While the right seems hell-bent on demonizing Hugo Chavez, (Castro) and now Bolivian President Evo Morales it appears the region's big guns intend to vocally oppose such efforts. Here we have related stories about who Brazil's Lula and Chile's outgoing president Ricardo Lagos blame for the poisened relations.

Chilean president praises Chavez, rejects “leftist wave”

Chilean President Ricardo Lagos, whose term expires March 11, had kind words for controversial Venezuelan president Hugo Chavez at an economic forum in Santiago.

Dismissing fears expressed in Washington D.C. of a “leftist wave” sweeping Latin America as a “rather superficial analysis”, he reproached critics for demonizing the Venezuelan leader.

“Hugo is a force of nature unleashed, he is a man of great charisma and I believe that his efforts to defeat poverty have led him to take a path of great participation….I think he has had the good luck of very high oil prices, which has allowed him to do what he does”, Lagos said.
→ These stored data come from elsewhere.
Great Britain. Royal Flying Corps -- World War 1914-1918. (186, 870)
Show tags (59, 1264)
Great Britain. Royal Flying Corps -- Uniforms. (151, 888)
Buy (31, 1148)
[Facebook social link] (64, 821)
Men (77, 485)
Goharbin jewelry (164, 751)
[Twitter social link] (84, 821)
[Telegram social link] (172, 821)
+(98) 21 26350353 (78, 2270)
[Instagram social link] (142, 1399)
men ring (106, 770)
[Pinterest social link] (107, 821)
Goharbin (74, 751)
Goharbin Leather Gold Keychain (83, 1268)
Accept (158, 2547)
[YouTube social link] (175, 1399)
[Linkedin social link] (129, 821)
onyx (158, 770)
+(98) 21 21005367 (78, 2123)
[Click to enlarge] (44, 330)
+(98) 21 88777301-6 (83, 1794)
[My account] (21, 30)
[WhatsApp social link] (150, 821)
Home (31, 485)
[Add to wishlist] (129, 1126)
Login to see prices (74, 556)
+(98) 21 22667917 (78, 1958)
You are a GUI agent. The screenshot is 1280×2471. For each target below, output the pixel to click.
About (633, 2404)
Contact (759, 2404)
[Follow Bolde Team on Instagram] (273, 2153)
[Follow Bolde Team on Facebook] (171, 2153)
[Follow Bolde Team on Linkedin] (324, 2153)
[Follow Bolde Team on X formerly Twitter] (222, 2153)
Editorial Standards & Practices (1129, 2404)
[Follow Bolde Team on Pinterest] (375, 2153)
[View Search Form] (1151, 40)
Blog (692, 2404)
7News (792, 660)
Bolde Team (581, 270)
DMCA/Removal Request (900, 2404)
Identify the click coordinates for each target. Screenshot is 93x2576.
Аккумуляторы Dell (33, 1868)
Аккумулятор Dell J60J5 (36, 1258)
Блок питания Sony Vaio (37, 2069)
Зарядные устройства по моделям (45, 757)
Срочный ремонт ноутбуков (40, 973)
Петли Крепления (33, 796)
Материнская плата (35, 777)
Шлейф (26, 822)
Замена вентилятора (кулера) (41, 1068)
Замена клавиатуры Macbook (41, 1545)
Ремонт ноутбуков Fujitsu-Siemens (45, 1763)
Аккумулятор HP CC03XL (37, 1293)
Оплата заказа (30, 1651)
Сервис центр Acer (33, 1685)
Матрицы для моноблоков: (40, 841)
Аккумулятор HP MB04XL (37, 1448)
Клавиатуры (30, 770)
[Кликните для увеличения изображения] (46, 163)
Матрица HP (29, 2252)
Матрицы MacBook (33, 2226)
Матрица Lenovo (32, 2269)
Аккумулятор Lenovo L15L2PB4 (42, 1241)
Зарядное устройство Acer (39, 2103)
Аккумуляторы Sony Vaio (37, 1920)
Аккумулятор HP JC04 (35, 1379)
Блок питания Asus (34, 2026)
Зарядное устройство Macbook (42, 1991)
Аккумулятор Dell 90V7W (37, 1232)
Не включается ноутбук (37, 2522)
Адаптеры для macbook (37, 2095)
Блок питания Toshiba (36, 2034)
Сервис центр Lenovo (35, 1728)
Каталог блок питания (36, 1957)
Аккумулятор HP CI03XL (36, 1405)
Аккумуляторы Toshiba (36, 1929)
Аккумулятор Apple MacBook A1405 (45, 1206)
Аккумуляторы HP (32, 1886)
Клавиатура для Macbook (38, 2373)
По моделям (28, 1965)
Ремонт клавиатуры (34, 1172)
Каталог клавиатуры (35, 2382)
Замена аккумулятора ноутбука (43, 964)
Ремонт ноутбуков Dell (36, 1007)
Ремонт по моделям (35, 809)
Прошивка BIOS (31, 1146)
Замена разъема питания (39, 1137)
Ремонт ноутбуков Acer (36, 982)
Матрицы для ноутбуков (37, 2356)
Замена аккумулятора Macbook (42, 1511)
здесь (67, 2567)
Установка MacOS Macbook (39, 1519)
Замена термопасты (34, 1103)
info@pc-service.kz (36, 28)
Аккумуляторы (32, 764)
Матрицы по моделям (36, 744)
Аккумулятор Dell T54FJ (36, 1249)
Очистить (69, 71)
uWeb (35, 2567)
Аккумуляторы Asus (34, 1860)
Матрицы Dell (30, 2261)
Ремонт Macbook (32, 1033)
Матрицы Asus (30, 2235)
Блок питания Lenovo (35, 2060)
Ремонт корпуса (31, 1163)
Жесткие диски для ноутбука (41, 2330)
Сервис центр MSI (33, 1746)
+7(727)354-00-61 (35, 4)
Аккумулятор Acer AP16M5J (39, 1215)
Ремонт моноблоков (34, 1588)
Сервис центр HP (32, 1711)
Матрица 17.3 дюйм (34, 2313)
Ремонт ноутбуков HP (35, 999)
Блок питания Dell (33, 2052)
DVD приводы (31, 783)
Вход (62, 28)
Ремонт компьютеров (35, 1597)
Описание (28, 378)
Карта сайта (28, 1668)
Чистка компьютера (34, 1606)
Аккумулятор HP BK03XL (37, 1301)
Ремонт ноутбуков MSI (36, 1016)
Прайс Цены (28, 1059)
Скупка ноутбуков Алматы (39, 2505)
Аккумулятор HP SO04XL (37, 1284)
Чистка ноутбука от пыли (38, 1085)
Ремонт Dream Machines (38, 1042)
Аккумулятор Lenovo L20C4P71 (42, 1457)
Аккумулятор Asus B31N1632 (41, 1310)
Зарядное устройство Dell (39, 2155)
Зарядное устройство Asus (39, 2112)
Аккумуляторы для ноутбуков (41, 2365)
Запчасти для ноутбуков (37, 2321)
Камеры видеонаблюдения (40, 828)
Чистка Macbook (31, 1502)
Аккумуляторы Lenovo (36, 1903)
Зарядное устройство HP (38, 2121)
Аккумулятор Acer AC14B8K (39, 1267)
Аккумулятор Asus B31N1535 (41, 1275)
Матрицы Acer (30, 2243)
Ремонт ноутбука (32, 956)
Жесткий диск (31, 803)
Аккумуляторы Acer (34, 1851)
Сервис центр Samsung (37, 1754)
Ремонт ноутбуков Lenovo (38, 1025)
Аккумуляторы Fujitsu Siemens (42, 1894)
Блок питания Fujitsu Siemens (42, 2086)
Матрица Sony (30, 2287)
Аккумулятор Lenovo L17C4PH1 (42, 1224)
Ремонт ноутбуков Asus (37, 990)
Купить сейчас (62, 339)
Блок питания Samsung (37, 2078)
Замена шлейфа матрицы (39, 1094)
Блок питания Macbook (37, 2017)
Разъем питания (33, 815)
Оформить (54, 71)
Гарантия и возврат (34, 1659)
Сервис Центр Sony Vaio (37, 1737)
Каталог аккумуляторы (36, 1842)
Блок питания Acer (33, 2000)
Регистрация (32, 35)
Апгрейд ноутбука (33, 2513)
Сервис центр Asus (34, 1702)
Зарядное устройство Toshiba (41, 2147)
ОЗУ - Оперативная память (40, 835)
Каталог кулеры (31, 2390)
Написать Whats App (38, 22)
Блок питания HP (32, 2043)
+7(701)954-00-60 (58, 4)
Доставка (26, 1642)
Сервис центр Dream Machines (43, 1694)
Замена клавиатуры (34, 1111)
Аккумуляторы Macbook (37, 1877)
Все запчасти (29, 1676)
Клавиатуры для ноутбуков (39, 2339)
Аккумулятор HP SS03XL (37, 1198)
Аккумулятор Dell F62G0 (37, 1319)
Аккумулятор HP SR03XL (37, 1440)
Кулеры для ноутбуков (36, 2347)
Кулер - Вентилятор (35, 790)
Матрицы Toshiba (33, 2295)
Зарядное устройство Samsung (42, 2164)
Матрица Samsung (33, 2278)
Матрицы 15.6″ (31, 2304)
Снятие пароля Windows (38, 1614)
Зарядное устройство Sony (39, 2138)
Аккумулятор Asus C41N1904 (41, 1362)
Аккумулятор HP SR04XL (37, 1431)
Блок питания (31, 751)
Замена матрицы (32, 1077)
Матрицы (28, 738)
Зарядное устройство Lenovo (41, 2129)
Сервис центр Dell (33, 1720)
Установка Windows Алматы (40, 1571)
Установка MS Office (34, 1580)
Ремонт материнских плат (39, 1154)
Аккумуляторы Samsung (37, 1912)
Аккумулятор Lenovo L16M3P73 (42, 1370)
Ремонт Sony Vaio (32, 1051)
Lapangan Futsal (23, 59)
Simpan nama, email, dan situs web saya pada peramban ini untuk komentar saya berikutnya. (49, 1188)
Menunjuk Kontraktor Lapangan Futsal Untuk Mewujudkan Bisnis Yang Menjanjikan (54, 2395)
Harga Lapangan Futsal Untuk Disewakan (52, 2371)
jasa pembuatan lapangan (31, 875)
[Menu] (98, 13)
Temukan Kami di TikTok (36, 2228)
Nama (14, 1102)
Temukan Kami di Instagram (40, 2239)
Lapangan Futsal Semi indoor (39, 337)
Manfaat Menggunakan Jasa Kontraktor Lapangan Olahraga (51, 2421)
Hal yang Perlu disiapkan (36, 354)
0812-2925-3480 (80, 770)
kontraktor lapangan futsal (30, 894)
Brazil president wants Bush, Chavez chat
BRASILIA, Brazil - Brazil's president says he'd like to get President Bush and ardent U.S. critic Venezuelan President Hugo Chavez to sit down together and talk out their differences.

"I told President Bush that, before my term of office ends, I want to see him and Chavez seated at the same table," Brazilian President Luiz Inacio Lula da Silva told The Economist in an interview published Friday on the British magazine's Web site.

Relations between Venezuela, the world's fifth largest oil exporter, and the U.S. have gradually deteriorated, leading to the recent expulsion of diplomats from each country and threats by Caracas to cut oil shipments to the U.S.

For his part, the left-leaning Silva was at first was distrusted by Washington. But he surprised many by curbing spending, bringing down inflation, and enacting programs to distribute food and boost education among the poor.